• **TEXT PASSAGE**:

****************************************

In early 2012, the BBC reported that news of extraterrestrial contact “may reach most people via a tweet from a SETI astronomer.” Because of Twitter’s ability to provide instant news to users around the world, this is a reasonable assumption. Whether the news comes from an astronomer at the SETI (Search for Extraterrestrial Intelligence) Institute, or from a member of the general public, Twitter is a likely vehicle for transmitting this news the fastest.
Although Twitter may very well be the source by which many initially learn of extraterrestrial contact, it could also incite hysteria.
A recent Forbes article suggests that Twitter will cause our generation’s “War of The Worlds.” The Orson Welles’ 1938 radio drama panicked listeners who thought the fictitious alien invasion was real. And, due to “the faith people have in the reliability of social media,” Forbes theorizes that Twitter users may react in a similar manner to news of extraterrestrial visitation, real or fictitious. The article explains, “With the power of mass communication in the hands of everyone, a ‘War of the Worlds’ scare can’t be far away, and would be easier to pull off today than it was for Orson Welles.”

****************************************

• **RECORDS**:

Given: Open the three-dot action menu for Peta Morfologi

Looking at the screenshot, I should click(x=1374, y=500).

****************************************

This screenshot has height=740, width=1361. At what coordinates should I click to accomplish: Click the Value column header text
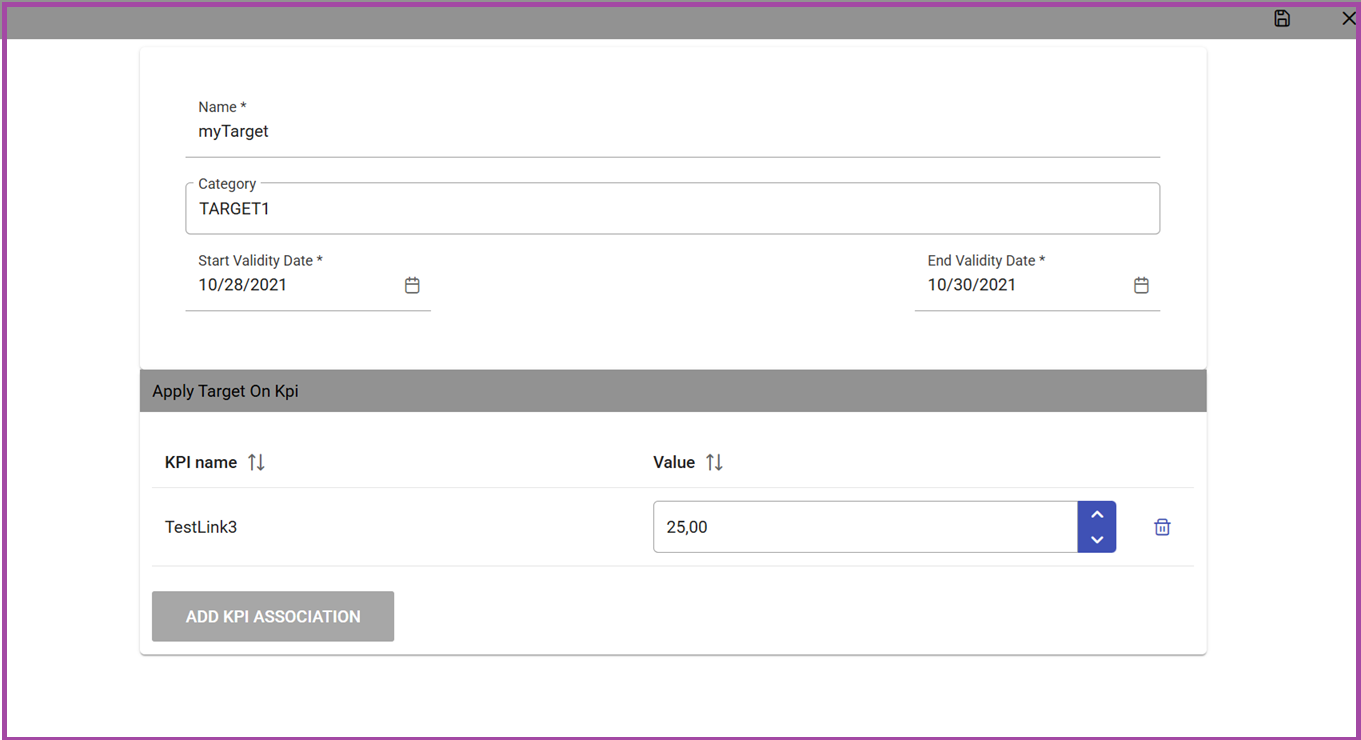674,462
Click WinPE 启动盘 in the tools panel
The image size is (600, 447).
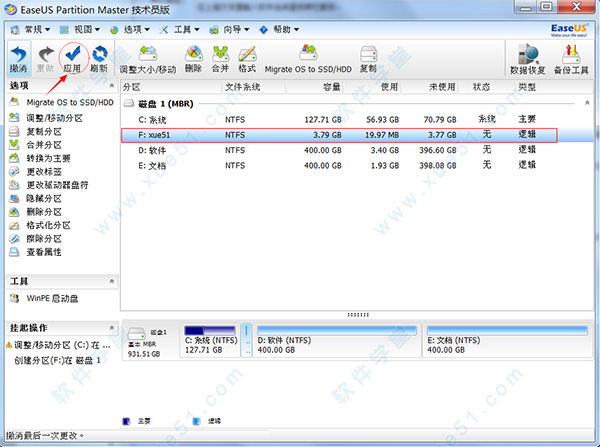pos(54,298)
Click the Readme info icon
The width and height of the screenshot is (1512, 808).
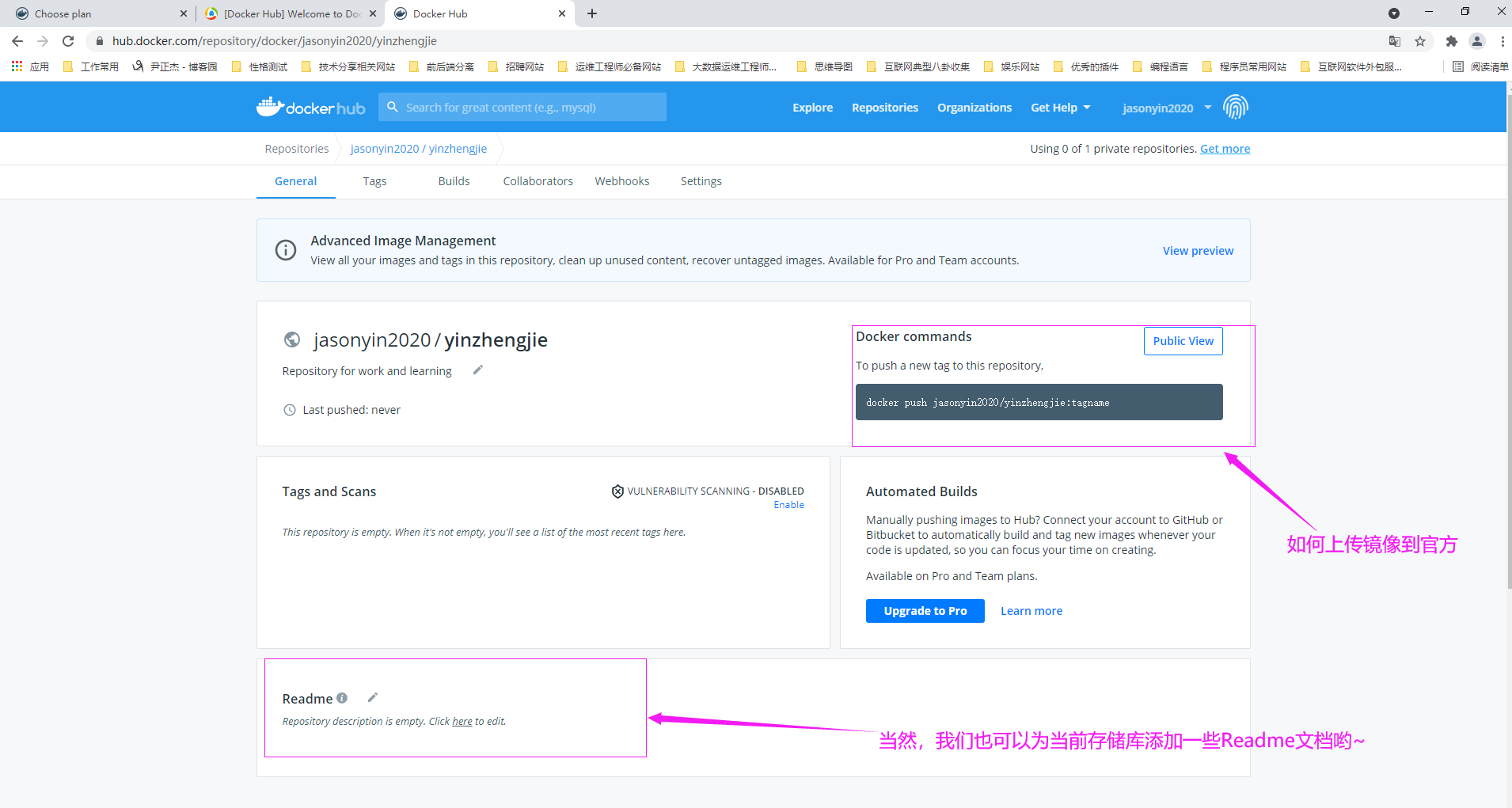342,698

****************************************

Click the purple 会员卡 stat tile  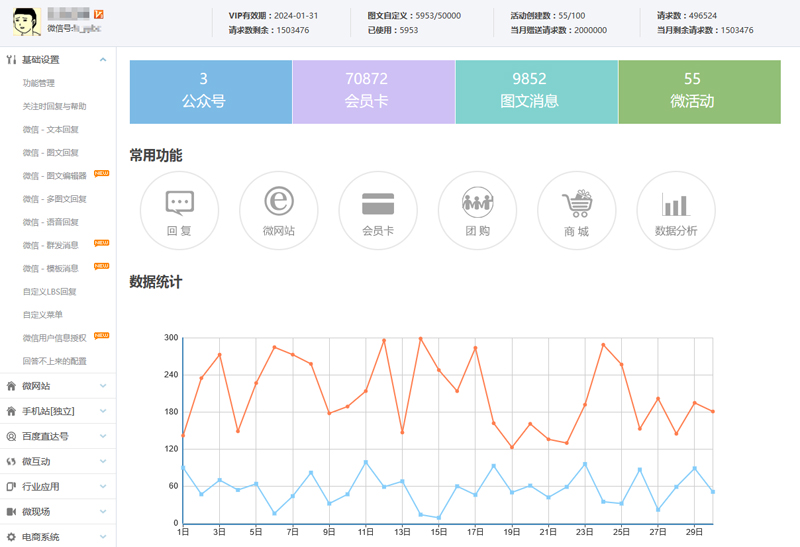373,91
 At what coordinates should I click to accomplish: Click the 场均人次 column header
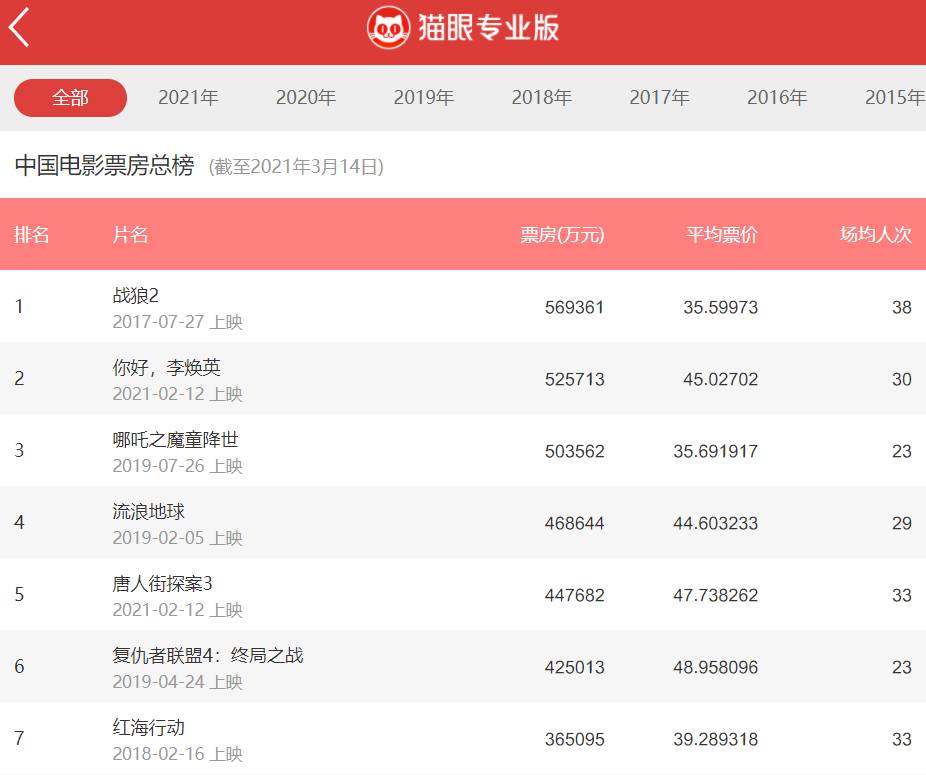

****************************************

• **TASK REQUIREMENTS**:
[1] Reproduce word for word the stretch of the passage on Twitter and alien contact from "In early 2012, the" through "news the fastest.".
[2] In one to three sentences, explain why, according to the passage on Twitter and alien contact, Forbes thinks Twitter users might react to news of extraterrestrial visitation the way listeners reacted to the Orson Welles radio drama.

• **FULL SOLUTIONS**:
[1]
In early 2012, the BBC reported that news of extraterrestrial contact “may reach most people via a tweet from a SETI astronomer.” Because of Twitter’s ability to provide instant news to users around the world, this is a reasonable assumption. Whether the news comes from an astronomer at the SETI (Search for Extraterrestrial Intelligence) Institute, or from a member of the general public, Twitter is a likely vehicle for transmitting this news the fastest.

[2] Forbes attributes it to "the faith people have in the reliability of social media." It adds that because everyone now holds the power of mass communication, a "War of the Worlds" scare would be easier to pull off today than it was for Orson Welles.